Per impostare il mio lavoro su Twitter ho portato con me l’esperienza all’Atalanta Mozzanica. L’idea era di provare a costruire una comunicazione più “serena” con i tifosi, sul modello del calcio femminile. Un mondo molto meno tossico della controparte maschile, che spesso ha notoriamente situazioni di contrasto ed è attraversato da rivalità molto accese. Dopo aver ottenuto il via libera da parte del team comunicazione del Pescara, ho cercato di essere alternativo rispetto alla classica comunicazione istituzionale. Quest’ultima credo possa funzionare solo se alternata a contenuti più leggeri, più freschi, altrimenti risulta vecchia e stantia.

Il sostegno della società è stato decisivo per la buona riuscita del mio lavoro e per il cambiamento dello stile editoriale. Hanno creduto talmente tanto a questo approccio che ancora oggi adottano questo stile, nonostante la recente interruzione della nostra collaborazione. Anche altre squadre hanno iniziato a seguire questo approccio. La cosa mi rende felice non tanto perché certifica il successo del lavoro del Pescara, ma perché è indice di un cambiamento di come approcciarsi ai tifosi. Il calcio italiano ha bisogno anche di questo».

 

In questi giorni sei stato contattato da molti tifosi del Napoli critici verso l’uso dei social della loro squadra. Tu cosa ne pensi?

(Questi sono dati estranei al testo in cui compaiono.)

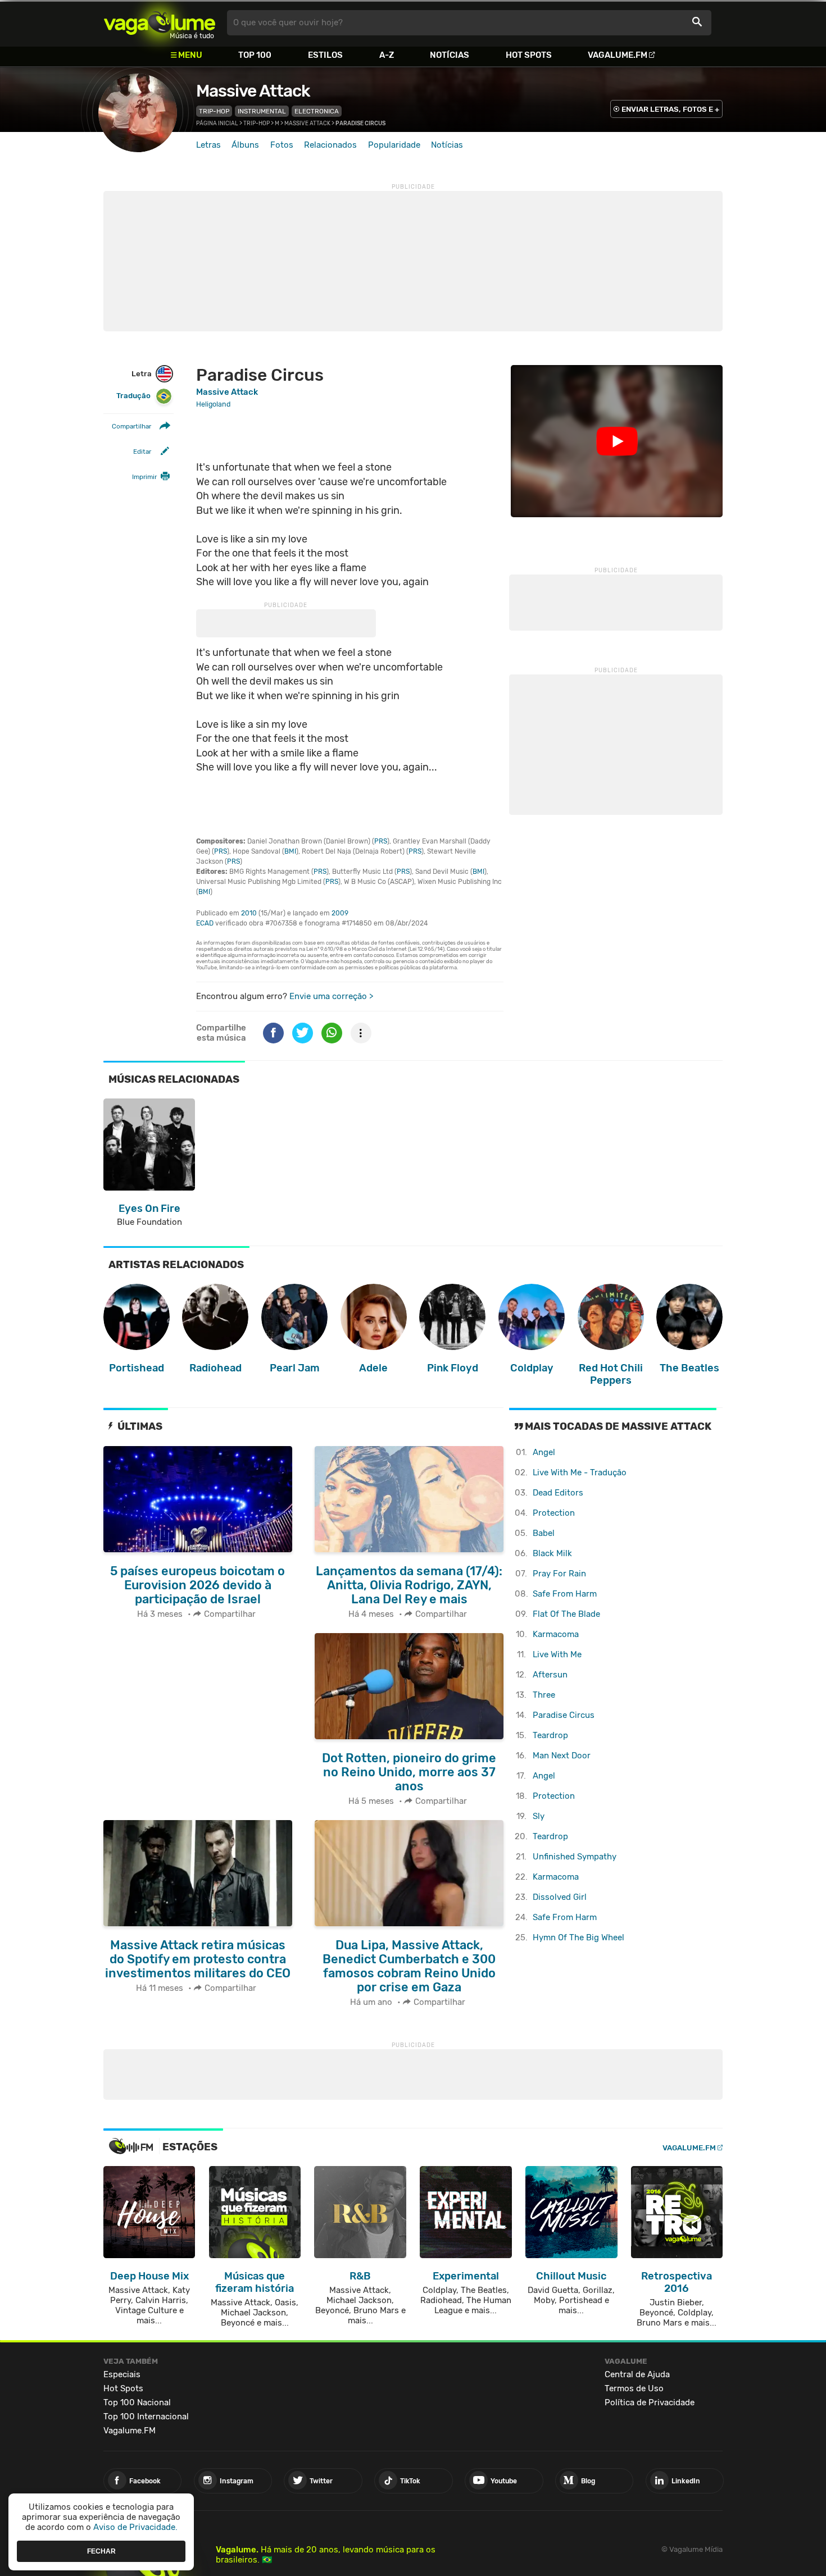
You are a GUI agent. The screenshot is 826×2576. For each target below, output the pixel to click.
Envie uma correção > (331, 996)
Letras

«L’interesse dei tifosi partenopei mi ha fatto molto piacere. Ho notato anche io il tenore spesso negativo dei loro commenti sulla comunicazione della società, specie su Twitter. Spesso i follower sono troppo critici nei loro giudizi. Non mi sento di esprimere un parere su questo metodo mediatico: credo che ogni club sia unico nel suo modo di parlare ai suoi supporter e che ciò dipenda da un lavoro corale. Ogni società ha un proprio vestito: fare confronti ha poco senso. Nel caso del Napoli, vista la longevità di questo approccio, sembra essere funzionale, o quantomeno condiviso appieno all’interno della società. Non sono solito giudicare l’operato degli altri, fa eccezione quello della Roma perché è sotto gli occhi di tutti ed è forse il più innovativo in Serie A».

 

 

Quanto influisce la categoria di appartenenza della squadra sul lavoro di social media manager?

«Mi capita spesso di parlare con i colleghi di altre realtà. Credo ci siano professionisti nelle serie minori che lavorano molto bene e meritino un’opportunità in realtà più blasonate. Anche in Serie C esistono squadre molto brave sui social, ma spesso non basta. A fare la differenza non è tanto il prestigio della società, quanto il budget e l’assetto societario: più una realtà è strutturata al suo interno, più investe nella comunicazione, più il team di comunicazione ha risorse e strumenti per fare un lavoro di qualità».